_EXERCISE OBJECTIVE_: Please return only the lines from the one with "Where should I" through the final line of the data, unchanged, with pictures omitted.

PROVIDED ENTRIES Block Start

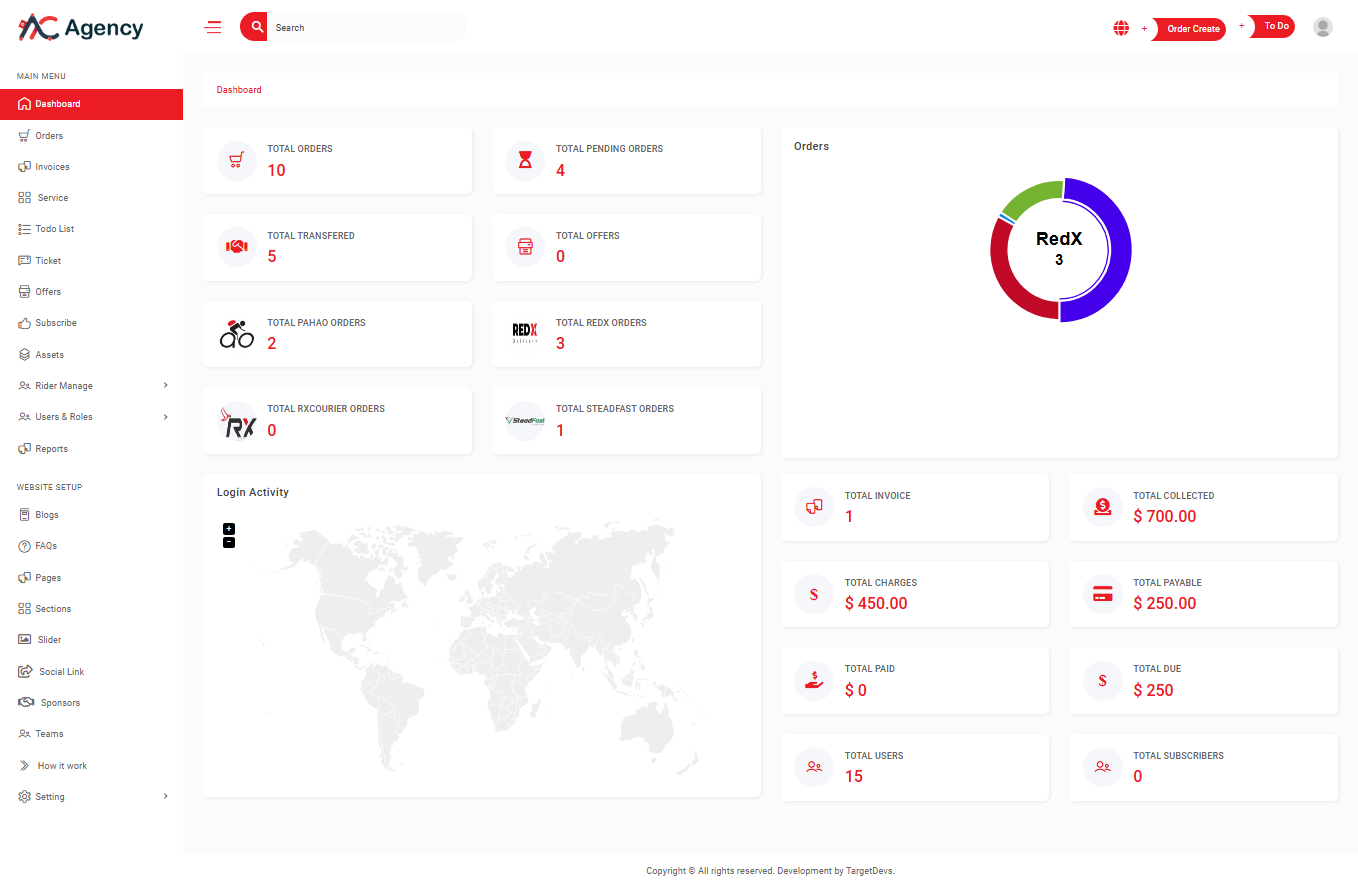Click into the Search input field

tap(365, 28)
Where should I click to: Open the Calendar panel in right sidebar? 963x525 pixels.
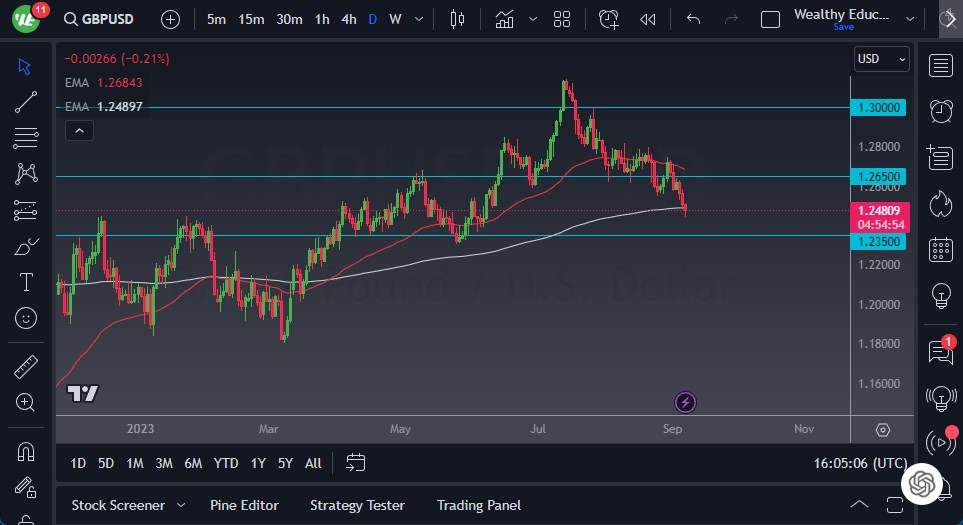pyautogui.click(x=940, y=249)
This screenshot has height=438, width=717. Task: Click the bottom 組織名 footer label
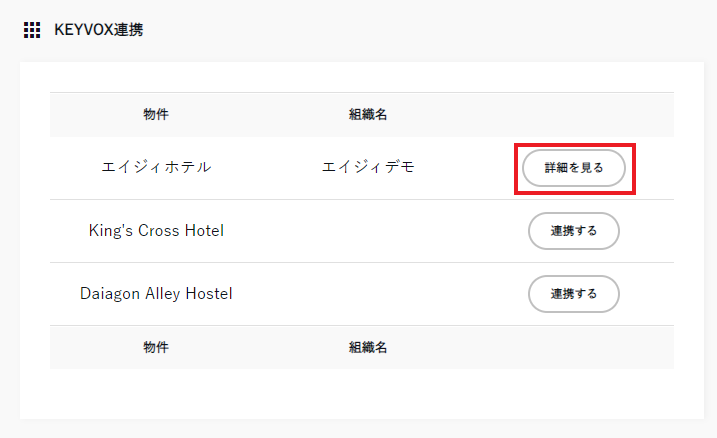(368, 347)
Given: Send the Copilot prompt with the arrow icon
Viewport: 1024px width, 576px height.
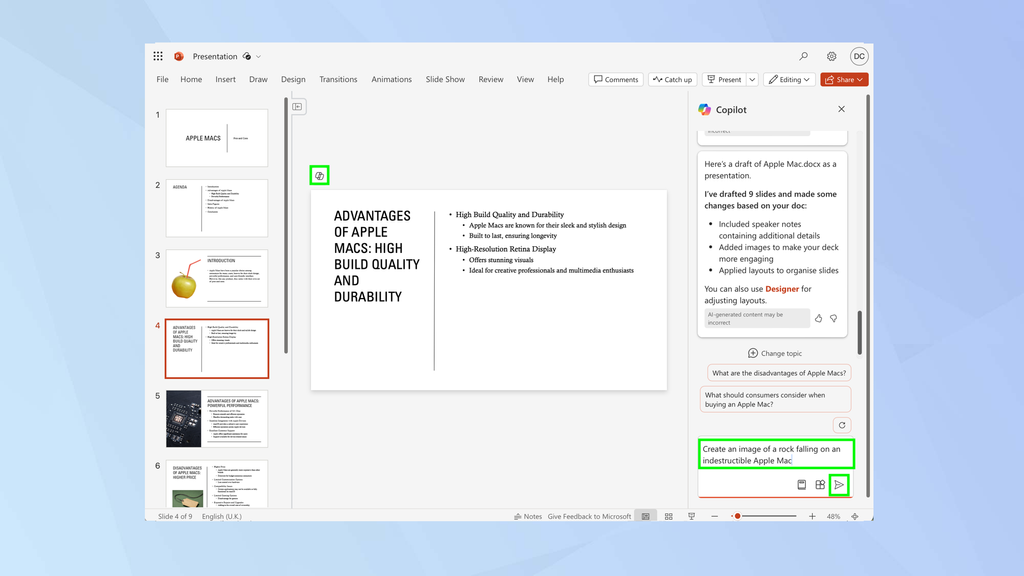Looking at the screenshot, I should (x=839, y=484).
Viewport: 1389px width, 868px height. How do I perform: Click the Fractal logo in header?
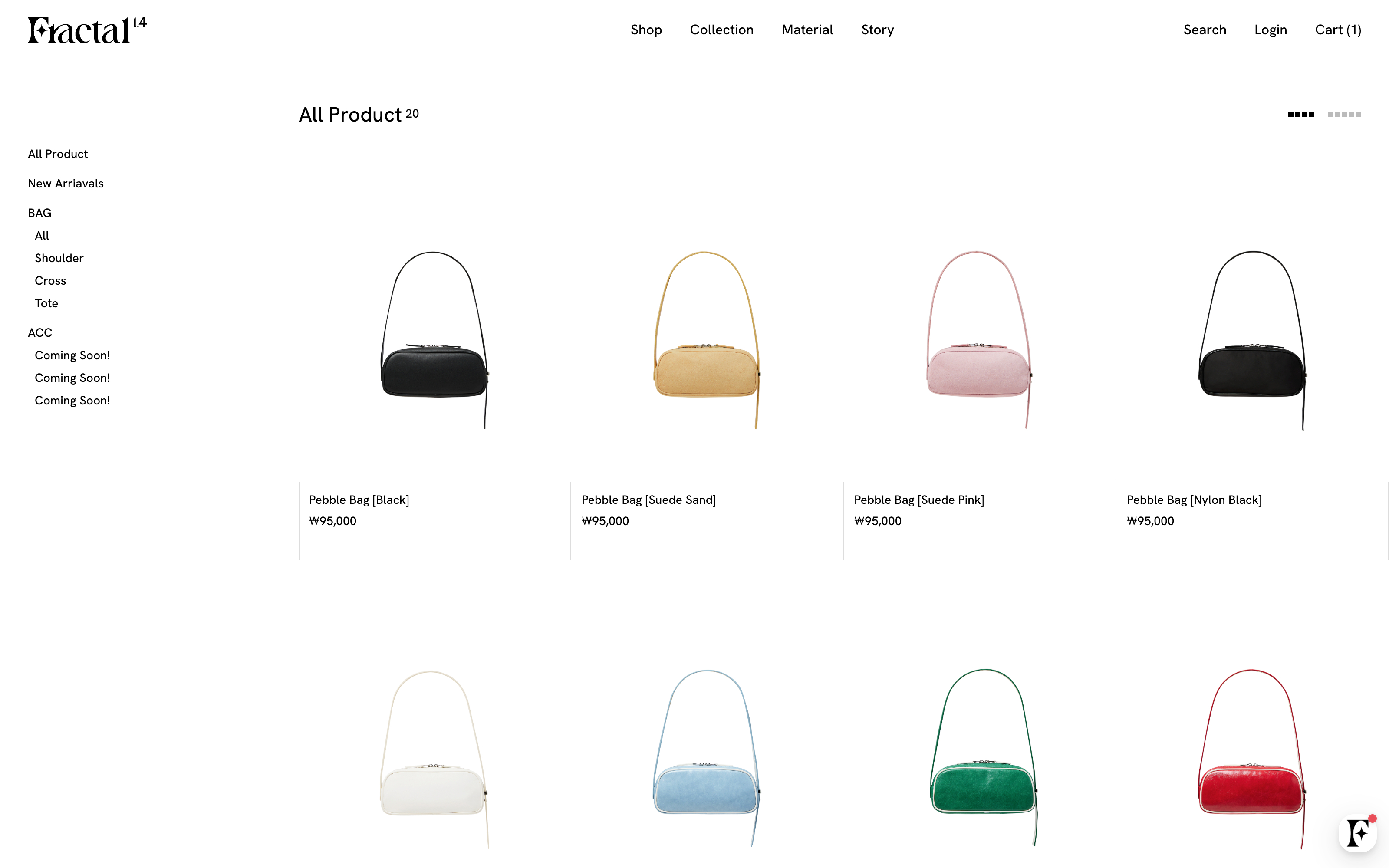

PROVIDED ENTRIES Block End

_RESPONSE TO THIS TASK_:
Where should I click to: Open the Calendar panel in right sidebar? 963x525 pixels.
pyautogui.click(x=940, y=249)
This screenshot has height=438, width=717. Task: Click the bottom 組織名 footer label
(368, 347)
Given: Send the Copilot prompt with the arrow icon
Viewport: 1024px width, 576px height.
Looking at the screenshot, I should (x=839, y=484).
Viewport: 1389px width, 868px height. How do I perform: Click the Fractal logo in header?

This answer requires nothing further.